We all know how difficult it can be to relax during sex. From household chores to running errands, our lives are full of demands that can make it hard to focus on pleasure and intimacy.
If you find your mind wandering during sex, talk to your partner(s) about it. This will help to normalize the nervous thoughts and make it easier to refocus.
Focus on your body
Many people find themselves distracted during sex, which can make the experience less pleasurable. Whether it’s thinking about chores or errands, worrying about money, or dwelling on past trauma, these thoughts can rob you of the pleasure and enjoyment that comes from intimacy.
One way to prevent distractions is to focus on the sensation of your body – This element is the result of the service team’s research lolasexy.com. Try scanning your body from head to toe, noticing how each part feels. When your mind wanders, intentionally bring it back to feeling the pleasure of being intimate with your partner.
It’s also a good idea to spend time masturbating on your own to learn more about what turns you on and what doesn’t. This can help you communicate better to your partner about what feels good. You can also practice getting intimate with your partner in other ways, such as giving each other massages or taking a warm bath together.
Another reason you might get distracted during sex is that you have unrealistic expectations about what the experience should be like. You may think that sex is supposed to be smooth, quick, or lead to an orgasm. Instead of worrying about these unrealistic expectations, focus on enjoying the moment. You might even want to talk with your partner about what makes sex feel good for them and what doesn’t.
Breathe deeply
Taking deep breaths is one of the best ways to relax during sex, but it’s also a great technique for increasing pleasure and reaching orgasm. Breathing deeply, or diaphragmatic breathing, helps to increase oxygen flow throughout the body, including the genital area. This can increase arousal and help lead to orgasm, but it’s important to take slow, deep breaths that are gentle on the muscles of the chest and abdomen. It may feel weird or uncomfortable at first, but it’s important to try to do this as much as possible during sex. You can practice breathing deeply while masturbating or meditating, to get used to this new rhythm.
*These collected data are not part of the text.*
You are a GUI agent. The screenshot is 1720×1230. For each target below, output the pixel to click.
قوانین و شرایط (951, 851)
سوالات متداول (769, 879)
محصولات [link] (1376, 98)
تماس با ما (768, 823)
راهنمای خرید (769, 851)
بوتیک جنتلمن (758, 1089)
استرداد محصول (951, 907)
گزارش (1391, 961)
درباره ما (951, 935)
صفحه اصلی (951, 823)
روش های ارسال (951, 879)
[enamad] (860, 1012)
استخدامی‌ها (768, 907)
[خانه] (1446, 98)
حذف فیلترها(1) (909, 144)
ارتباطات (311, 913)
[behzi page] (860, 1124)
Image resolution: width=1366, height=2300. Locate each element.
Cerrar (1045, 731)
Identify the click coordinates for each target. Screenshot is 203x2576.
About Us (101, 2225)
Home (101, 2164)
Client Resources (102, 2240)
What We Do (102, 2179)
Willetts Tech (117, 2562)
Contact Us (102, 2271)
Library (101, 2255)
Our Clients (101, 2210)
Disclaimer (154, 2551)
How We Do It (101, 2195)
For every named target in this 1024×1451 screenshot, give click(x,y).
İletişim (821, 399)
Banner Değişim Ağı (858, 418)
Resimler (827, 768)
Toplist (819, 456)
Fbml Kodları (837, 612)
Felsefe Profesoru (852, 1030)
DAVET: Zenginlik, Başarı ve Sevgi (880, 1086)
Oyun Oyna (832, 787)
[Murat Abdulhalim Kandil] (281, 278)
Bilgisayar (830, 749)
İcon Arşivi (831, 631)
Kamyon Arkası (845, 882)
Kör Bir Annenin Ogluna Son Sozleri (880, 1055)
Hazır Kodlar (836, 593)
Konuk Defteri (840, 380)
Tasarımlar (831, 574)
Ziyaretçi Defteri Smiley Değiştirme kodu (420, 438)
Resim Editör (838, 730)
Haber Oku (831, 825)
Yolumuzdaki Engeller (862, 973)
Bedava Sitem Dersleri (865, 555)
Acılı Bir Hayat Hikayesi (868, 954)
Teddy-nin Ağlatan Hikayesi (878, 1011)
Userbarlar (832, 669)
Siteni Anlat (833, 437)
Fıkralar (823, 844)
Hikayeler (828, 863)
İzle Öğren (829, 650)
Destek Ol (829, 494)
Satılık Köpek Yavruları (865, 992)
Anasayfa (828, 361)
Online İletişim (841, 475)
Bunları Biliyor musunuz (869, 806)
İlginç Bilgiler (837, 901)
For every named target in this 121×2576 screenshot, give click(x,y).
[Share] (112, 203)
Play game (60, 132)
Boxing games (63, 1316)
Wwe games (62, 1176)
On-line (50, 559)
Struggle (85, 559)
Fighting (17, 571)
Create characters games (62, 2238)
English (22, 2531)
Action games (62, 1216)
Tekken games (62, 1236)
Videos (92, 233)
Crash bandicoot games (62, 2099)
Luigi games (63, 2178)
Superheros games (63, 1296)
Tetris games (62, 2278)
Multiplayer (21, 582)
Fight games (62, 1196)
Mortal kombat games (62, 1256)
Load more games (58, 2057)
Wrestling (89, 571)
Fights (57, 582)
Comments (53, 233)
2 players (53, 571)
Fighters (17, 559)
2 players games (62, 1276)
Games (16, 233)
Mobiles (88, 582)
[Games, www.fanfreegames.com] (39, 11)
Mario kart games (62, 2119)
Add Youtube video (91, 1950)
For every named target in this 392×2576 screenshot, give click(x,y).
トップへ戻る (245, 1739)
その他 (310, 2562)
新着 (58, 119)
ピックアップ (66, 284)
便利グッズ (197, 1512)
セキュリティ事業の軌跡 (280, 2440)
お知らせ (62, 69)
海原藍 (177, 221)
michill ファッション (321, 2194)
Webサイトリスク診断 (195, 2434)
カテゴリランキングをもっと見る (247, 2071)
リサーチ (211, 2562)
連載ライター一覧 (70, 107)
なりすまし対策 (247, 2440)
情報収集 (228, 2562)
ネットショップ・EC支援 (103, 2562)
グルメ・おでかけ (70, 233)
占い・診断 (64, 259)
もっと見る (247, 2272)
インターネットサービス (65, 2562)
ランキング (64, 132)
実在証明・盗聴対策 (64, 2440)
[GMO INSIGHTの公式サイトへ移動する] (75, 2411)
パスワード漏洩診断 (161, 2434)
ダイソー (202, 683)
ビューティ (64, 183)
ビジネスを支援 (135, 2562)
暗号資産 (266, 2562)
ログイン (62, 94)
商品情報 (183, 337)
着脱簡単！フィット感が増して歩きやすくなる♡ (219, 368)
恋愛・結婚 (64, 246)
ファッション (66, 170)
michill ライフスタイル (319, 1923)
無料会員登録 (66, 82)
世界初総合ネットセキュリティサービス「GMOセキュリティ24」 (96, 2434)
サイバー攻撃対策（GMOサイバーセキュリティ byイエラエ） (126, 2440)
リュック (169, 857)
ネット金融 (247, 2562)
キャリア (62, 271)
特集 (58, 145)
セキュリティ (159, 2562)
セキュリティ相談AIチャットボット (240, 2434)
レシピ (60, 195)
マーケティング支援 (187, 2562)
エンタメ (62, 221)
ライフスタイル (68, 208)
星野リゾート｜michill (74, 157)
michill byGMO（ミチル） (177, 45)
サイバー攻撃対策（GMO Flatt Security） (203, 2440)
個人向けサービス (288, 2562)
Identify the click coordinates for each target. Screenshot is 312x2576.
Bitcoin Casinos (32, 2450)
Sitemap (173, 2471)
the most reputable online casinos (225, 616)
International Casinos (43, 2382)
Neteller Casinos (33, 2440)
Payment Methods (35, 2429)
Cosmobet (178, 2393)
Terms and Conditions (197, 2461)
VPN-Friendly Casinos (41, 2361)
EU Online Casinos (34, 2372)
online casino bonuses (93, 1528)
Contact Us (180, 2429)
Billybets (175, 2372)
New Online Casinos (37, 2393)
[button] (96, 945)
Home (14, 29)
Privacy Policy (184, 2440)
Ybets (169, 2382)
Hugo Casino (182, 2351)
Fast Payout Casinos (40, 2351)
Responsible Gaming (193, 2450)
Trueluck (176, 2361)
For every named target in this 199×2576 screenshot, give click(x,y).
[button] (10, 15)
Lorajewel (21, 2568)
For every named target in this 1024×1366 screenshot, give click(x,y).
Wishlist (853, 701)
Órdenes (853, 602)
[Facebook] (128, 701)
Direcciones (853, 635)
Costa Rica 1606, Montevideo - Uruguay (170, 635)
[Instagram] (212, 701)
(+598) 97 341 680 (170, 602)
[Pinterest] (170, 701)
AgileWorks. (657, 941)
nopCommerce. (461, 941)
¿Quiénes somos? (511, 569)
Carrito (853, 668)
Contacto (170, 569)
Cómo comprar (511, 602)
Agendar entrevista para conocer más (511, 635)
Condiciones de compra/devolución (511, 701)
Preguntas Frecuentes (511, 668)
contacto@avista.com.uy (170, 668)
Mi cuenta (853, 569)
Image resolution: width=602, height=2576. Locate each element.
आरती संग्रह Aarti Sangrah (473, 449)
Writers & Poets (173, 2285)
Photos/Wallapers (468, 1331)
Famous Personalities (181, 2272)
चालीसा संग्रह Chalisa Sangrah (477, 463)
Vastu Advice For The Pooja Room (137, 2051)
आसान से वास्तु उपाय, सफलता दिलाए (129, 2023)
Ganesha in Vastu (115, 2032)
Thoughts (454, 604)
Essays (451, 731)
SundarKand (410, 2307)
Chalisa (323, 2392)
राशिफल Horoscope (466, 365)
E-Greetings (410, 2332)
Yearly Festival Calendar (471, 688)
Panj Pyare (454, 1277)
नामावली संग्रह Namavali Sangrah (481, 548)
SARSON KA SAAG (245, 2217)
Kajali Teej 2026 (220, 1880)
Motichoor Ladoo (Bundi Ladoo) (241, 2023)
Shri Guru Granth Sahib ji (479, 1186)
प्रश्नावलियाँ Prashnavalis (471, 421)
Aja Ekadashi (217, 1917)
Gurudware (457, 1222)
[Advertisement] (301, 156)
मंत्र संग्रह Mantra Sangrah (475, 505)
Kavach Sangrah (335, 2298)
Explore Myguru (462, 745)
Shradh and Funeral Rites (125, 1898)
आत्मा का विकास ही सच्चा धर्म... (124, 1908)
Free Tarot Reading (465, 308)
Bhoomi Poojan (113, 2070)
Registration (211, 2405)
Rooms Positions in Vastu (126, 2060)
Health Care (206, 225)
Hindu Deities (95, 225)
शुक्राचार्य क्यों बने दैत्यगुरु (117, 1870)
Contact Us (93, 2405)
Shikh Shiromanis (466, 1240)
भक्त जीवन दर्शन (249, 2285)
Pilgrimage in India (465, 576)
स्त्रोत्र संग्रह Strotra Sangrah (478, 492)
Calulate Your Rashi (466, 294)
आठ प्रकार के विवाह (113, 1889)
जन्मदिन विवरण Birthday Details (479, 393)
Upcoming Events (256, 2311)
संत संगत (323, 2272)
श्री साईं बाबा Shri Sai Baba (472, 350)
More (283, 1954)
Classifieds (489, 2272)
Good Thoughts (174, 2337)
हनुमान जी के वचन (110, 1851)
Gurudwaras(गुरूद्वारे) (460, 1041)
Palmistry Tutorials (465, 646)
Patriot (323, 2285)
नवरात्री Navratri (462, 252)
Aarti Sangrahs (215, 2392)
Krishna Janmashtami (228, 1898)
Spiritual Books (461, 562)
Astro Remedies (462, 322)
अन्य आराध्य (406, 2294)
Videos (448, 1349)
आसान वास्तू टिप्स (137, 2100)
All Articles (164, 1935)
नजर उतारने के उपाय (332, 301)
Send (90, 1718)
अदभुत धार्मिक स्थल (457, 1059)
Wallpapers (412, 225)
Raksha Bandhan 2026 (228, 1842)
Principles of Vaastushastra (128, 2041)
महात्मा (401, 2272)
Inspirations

It’s also a good idea to breathe synchronized with your partner, which can enhance the sense of connection and intimacy during sex. Try to match the pace of your inhales and exhales with your partner, without straining too hard.
Remember that orgasms aren’t the end all of sex—the whole point of sex is to enjoy yourself and have fun. Try not to put so much pressure on yourself to reach an orgasm, as this can cause anxiety and tension, which can actually decrease the amount of pleasure you experience. Instead, focus on enjoying the moment and being present—even if there are some awkward queefs or jiggling thighs along the way!
Relax your mind
If you find yourself distracted during sex or struggle to enjoy the sexual experience, you’re not alone. Whether it’s worrying about your appearance, if you’re doing things ‘right’ or doubting you will orgasm, anxiety during intimate moments can make you feel uncomfortable and prevent you from enjoying sex as much as you could. It’s important to be able to relax and enjoy sex because it can offer so many health benefits – both emotional and physical.
There are a number of reasons you may be unable to stay present, including a busy mind, sexual performance anxiety or processing a traumatic past. According to relationship expert Jenn Mann, the key is to be aware of what you’re thinking and to learn how to quieten your thoughts so they don’t interfere with connecting with your partner.
One way to calm your mind is to focus on the pleasure and sensations you’re feeling in your body, as if you have never felt them before. This can be done by scanning your body from head to toe, and identifying what areas are most pleasurable and which ones aren’t. You can also try different positions, movements and toys to see what turns you on the most. It’s also important to spend time masturbating on your own so you can understand what you like and what will help you orgasm, allowing you to communicate this with your partner.
Stay present
One of the biggest obstacles to a fulfilling sexual experience is being distracted by stray thoughts. These can stem from a number of things, including stress and anxiety, trauma triggering or unresolved relationship issues.
If you find yourself struggling to stay present, it may be a good idea to talk with your partner about your concerns. This can help both of you understand what’s going on and make adjustments accordingly. For example, you can try setting aside time each night to practice mindfulness techniques without distractions. This involves intentionally bringing your attention back to the present moment, paying close attention to sensory experiences and focusing on breathing in and out.
Another way to practice mindfulness is by focusing on the pleasure of touch during intimate moments. This can include sensual touching with your hands, feet or lips for connection and pleasure. During these moments, focus on the texture, temperature and pressure of your partner’s touch as well as how it makes you feel emotionally. The more you practice staying fully present in this way on a daily basis, the easier it will be to apply these skills during sex and other sexual activities.
During sex, remember that the goal is pleasure for both partners. Don’t worry if you or your partner doesn’t have an orgasm; instead, enjoy the pleasure of each other’s presence and the connection and intimacy of the moment.